While Liberace spent most of his time in Las Vegas, he stayed at his house in Palm Springs during the 1980s, where he died in 1987. The house was across the street from a parish church, Our Lady of Solitude, which is in the San Bernardino diocese.

The diocese, headed by Bishop Gerald Barnes, and under the legal advice of attorney, Wilfred Lemann, reportedly approved and facilitated a deal with Weintraub or HBO to allow Our Lady of Solitude to be used as a movie set for filming the gay-themed movie about Liberace. The Hollywood internet news site, TMZ, reported that Zsa Zsa Gabor signed a deal with Weintraub so that her house could be used, and Gabor received “about $70,000.”
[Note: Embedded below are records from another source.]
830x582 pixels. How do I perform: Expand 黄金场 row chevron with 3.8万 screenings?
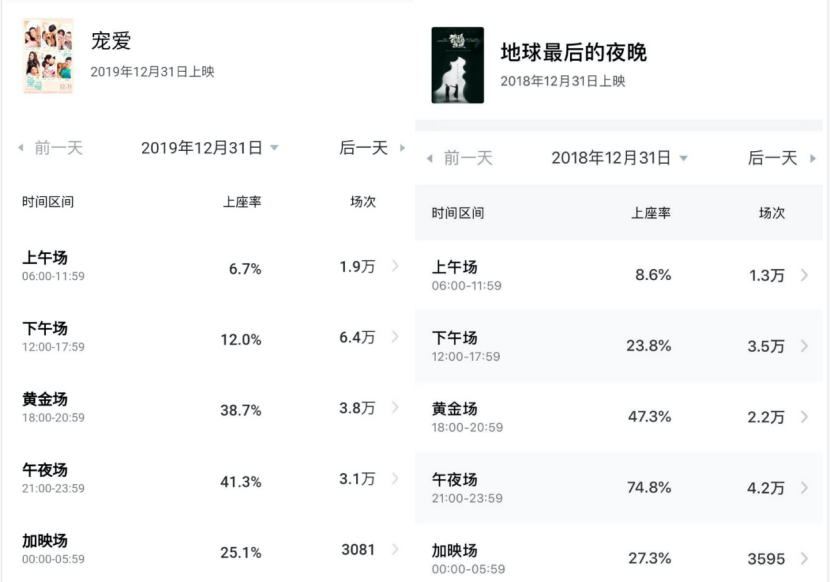(395, 408)
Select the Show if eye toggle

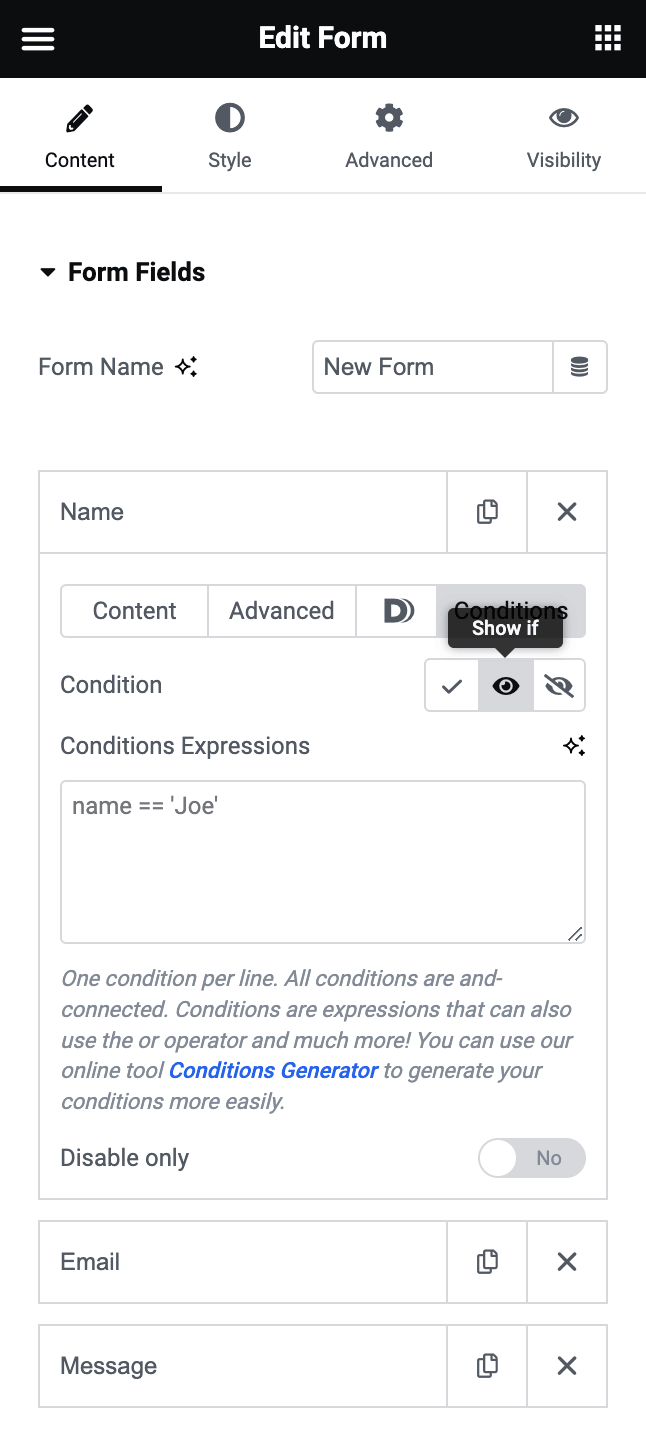coord(505,685)
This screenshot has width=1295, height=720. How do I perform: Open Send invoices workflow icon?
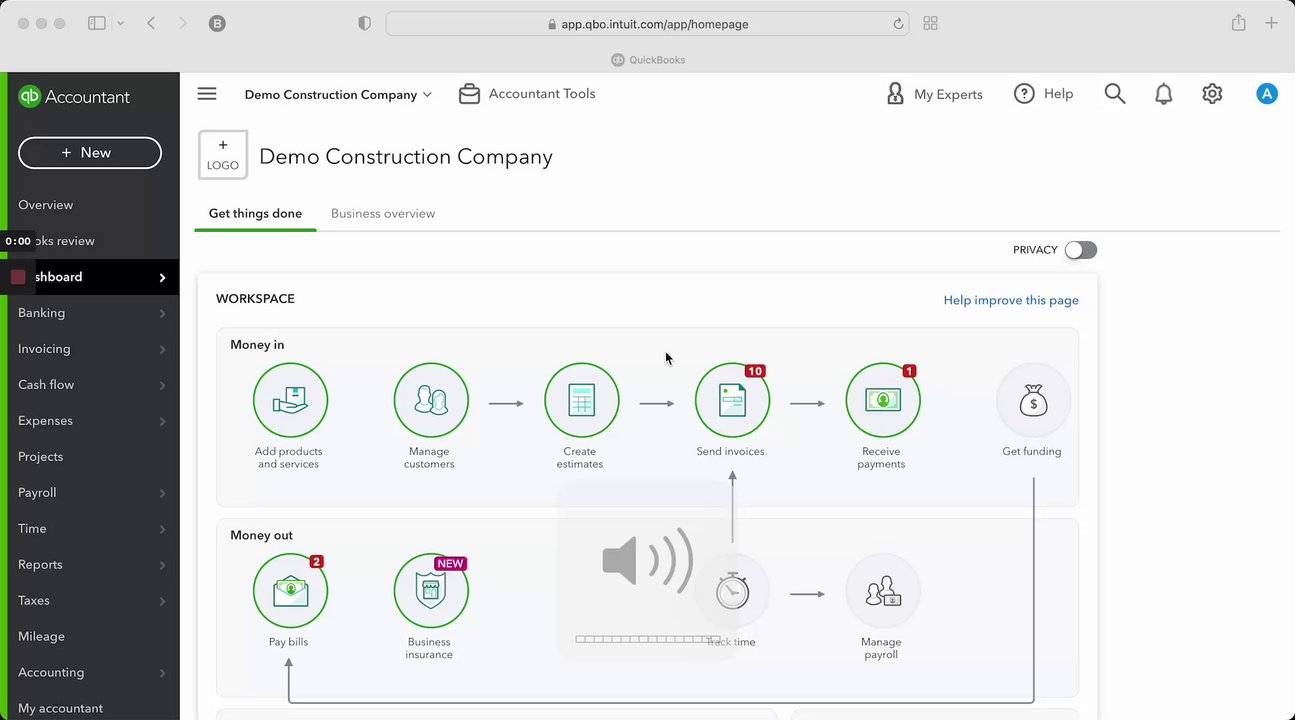coord(732,400)
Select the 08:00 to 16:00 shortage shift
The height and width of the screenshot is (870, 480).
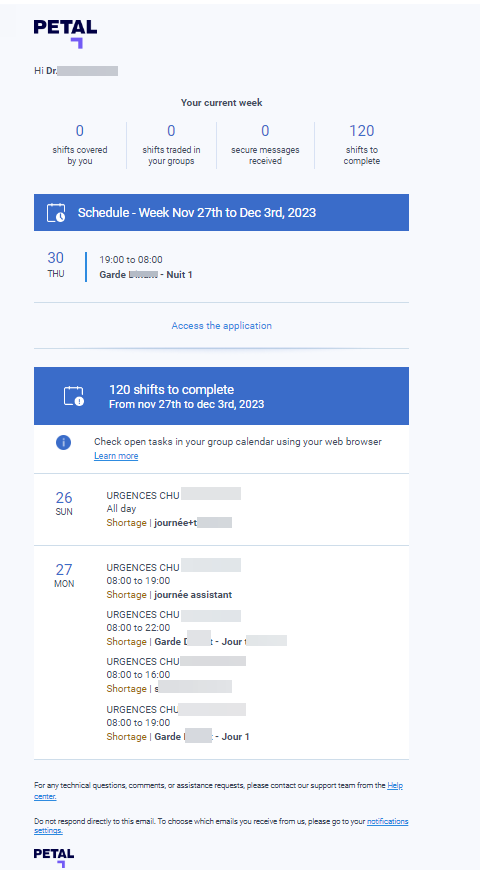point(176,675)
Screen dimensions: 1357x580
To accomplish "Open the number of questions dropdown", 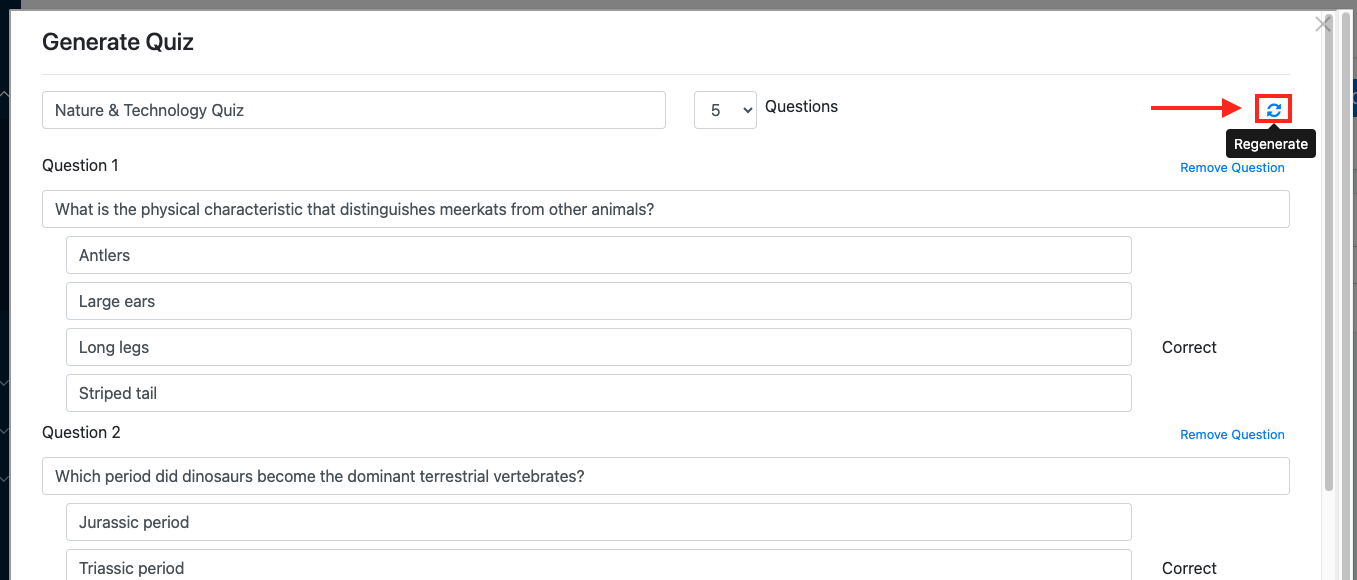I will 725,110.
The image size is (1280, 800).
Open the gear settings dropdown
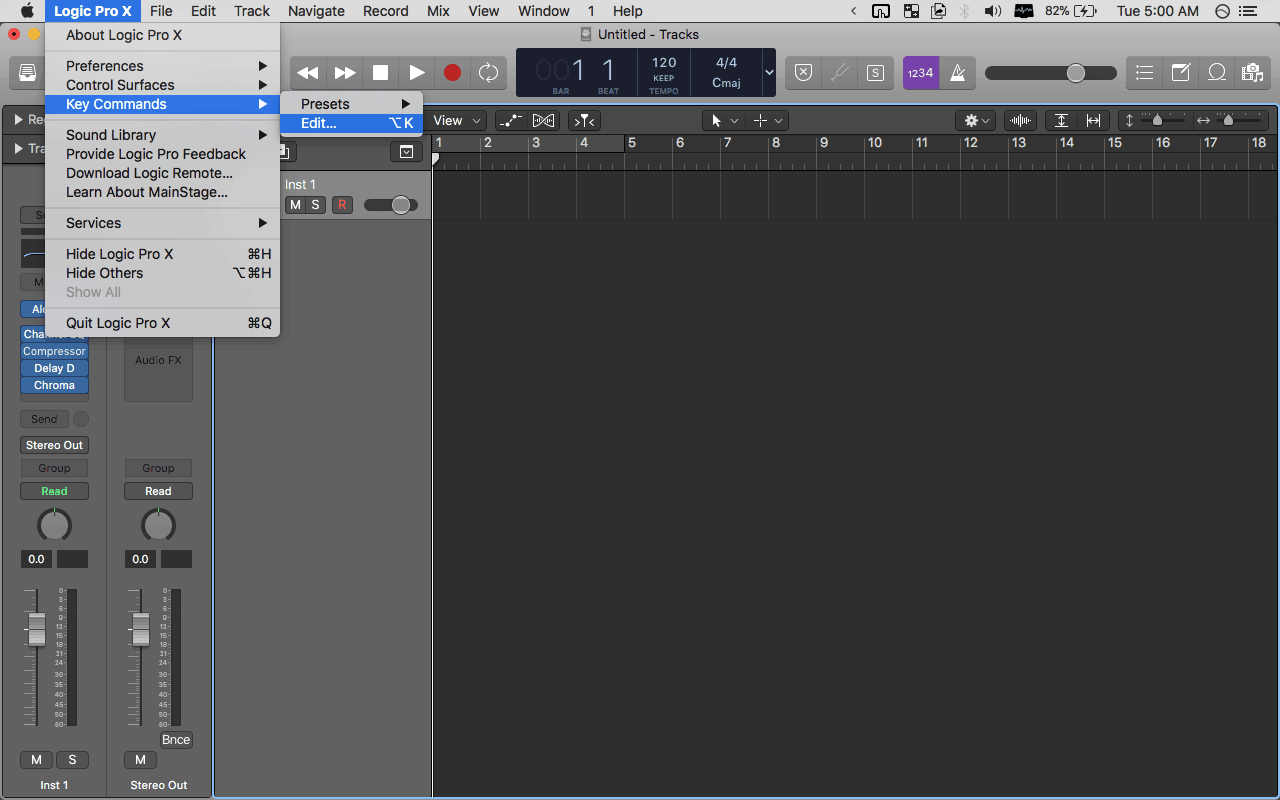point(975,121)
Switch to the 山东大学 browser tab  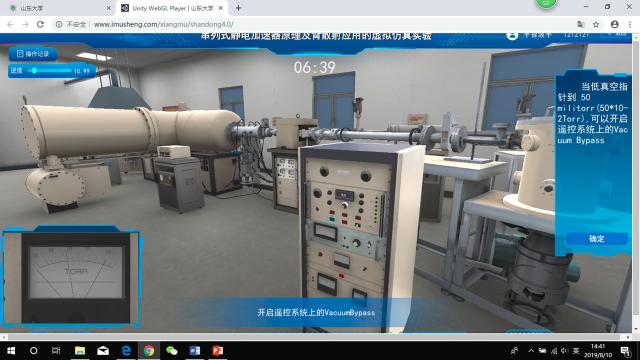(x=60, y=8)
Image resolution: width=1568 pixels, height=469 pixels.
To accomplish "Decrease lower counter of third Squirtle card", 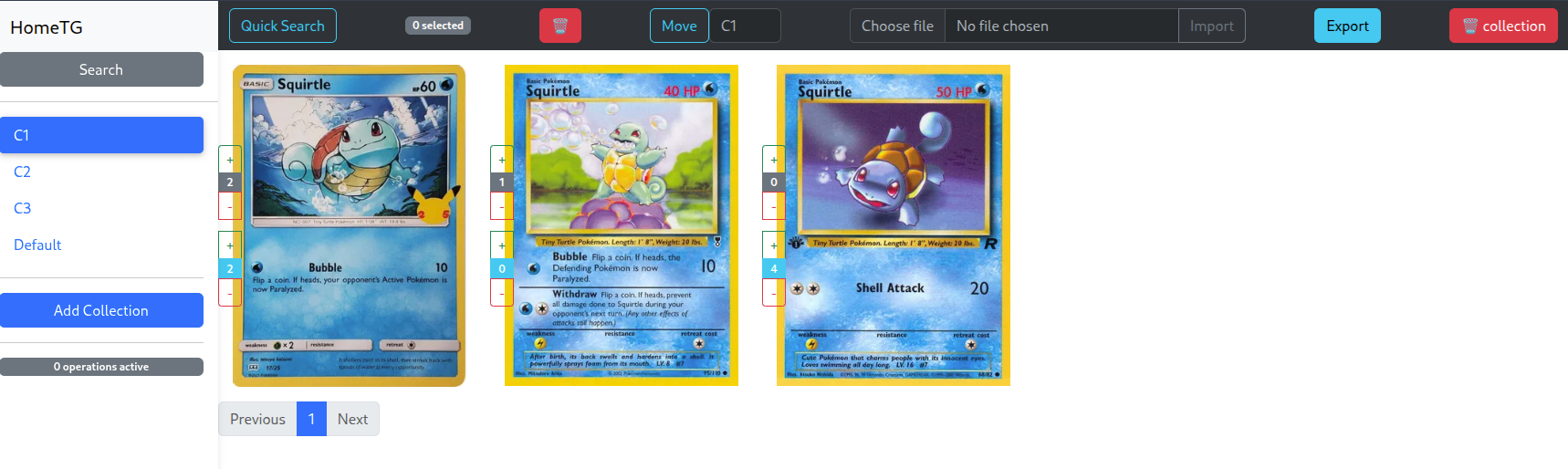I will 774,293.
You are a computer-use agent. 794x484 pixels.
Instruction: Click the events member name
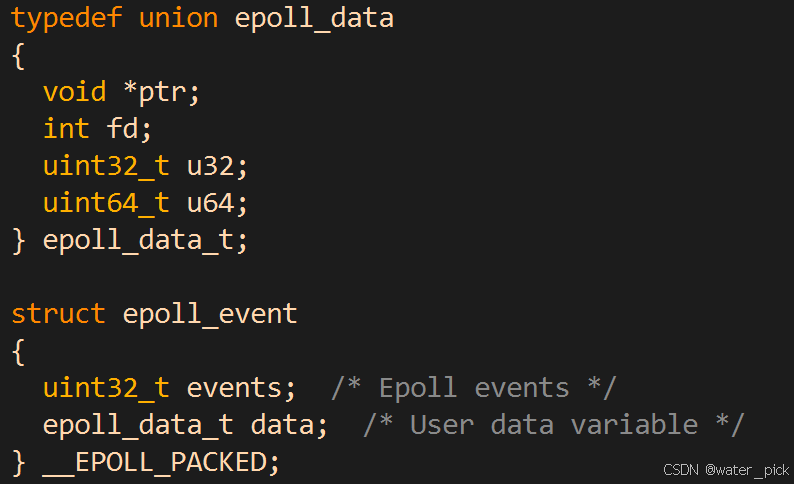coord(234,387)
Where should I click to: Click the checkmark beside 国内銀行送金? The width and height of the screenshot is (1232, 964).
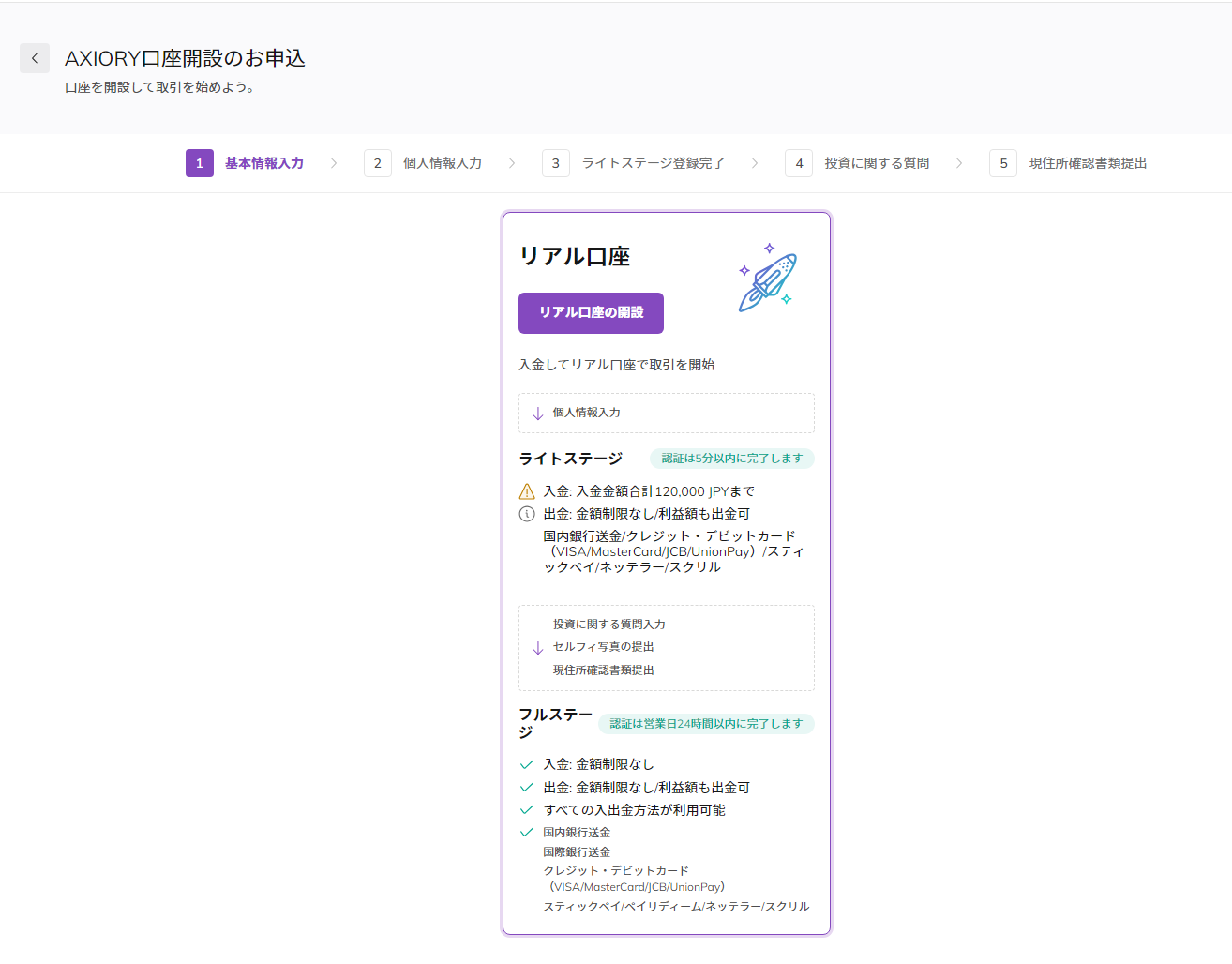pos(527,832)
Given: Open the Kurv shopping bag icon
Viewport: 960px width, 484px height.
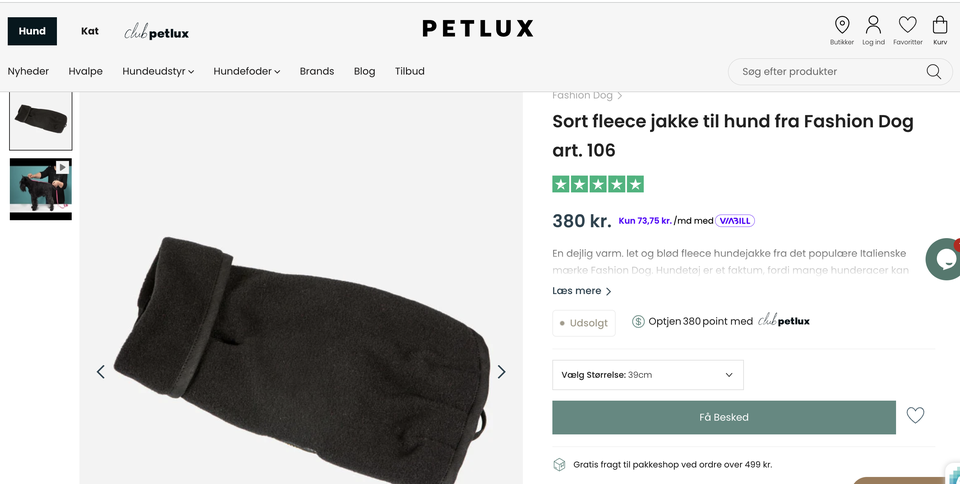Looking at the screenshot, I should pyautogui.click(x=940, y=25).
Neither Bishop Barnes nor his attorney Lemann have disclosed what amount the diocese received for use of Our Lady of Solitude for two days of filming on site.

However, John Andrews, the spokesman for the diocese, stated in a September 11 phone interview that “the parish (of Our Lady of Solitude) was paid money” and that this decision was approved by the diocese. When asked if anyone in the diocese, including the bishop, was aware of the content of
this movie, Andrews replied, “Yes.” Andrews went on to say that they chose to read only the script pages involving the funeral scene.

On August 20, Soderberg’s film crew rolled an empty casket into Our Lady of Solitude and placed fake flowers by the altar. The casket served as a prop for the final scenes of the movie, scenes depicting a Requiem Mass for Liberace.

According to the Palm Springs Desert Sun and other news sources,  Liberace’s body was never brought into Our Lady of Solitude church nor into any Catholic church and that there never was a Requiem Mass in Our Lady of Solitude with Liberace’s body/casket present.

According to news sources, when Liberace died at his Palm Springs house on February 4, 1987, his body was taken to Forest Lawn Mortuary in Hollywood where it was embalmed. However, the day after his death, someone contacted the Riverside County coroner to raise suspicions and Liberace’s body was brought back for autopsy. On the same day (February 6) Liberace’s body lay in the coroner’s office, a prayer and hymn memorial service was underway at Our Lady of Solitude. Shortly thereafter, the coroner held a major news conference to disclose that Liberace died from pneumonia as a complication of AIDS. The coroner released the body back to Forest Lawn for burial in Hollywood.

In his book, Scott Thorson mentioned a “commemorative service held in Palm Springs two days after he died.” That would have been the prayer service at Our Lady of Solitude on Friday February 6. Thorson refers to a “gloomy chapel” service on February 7 (a Saturday), apparently at Forest Lawn in Hollywood. It was at this location that Thorson was shunned by Liberace’s family, not at Our Lady of Solitude.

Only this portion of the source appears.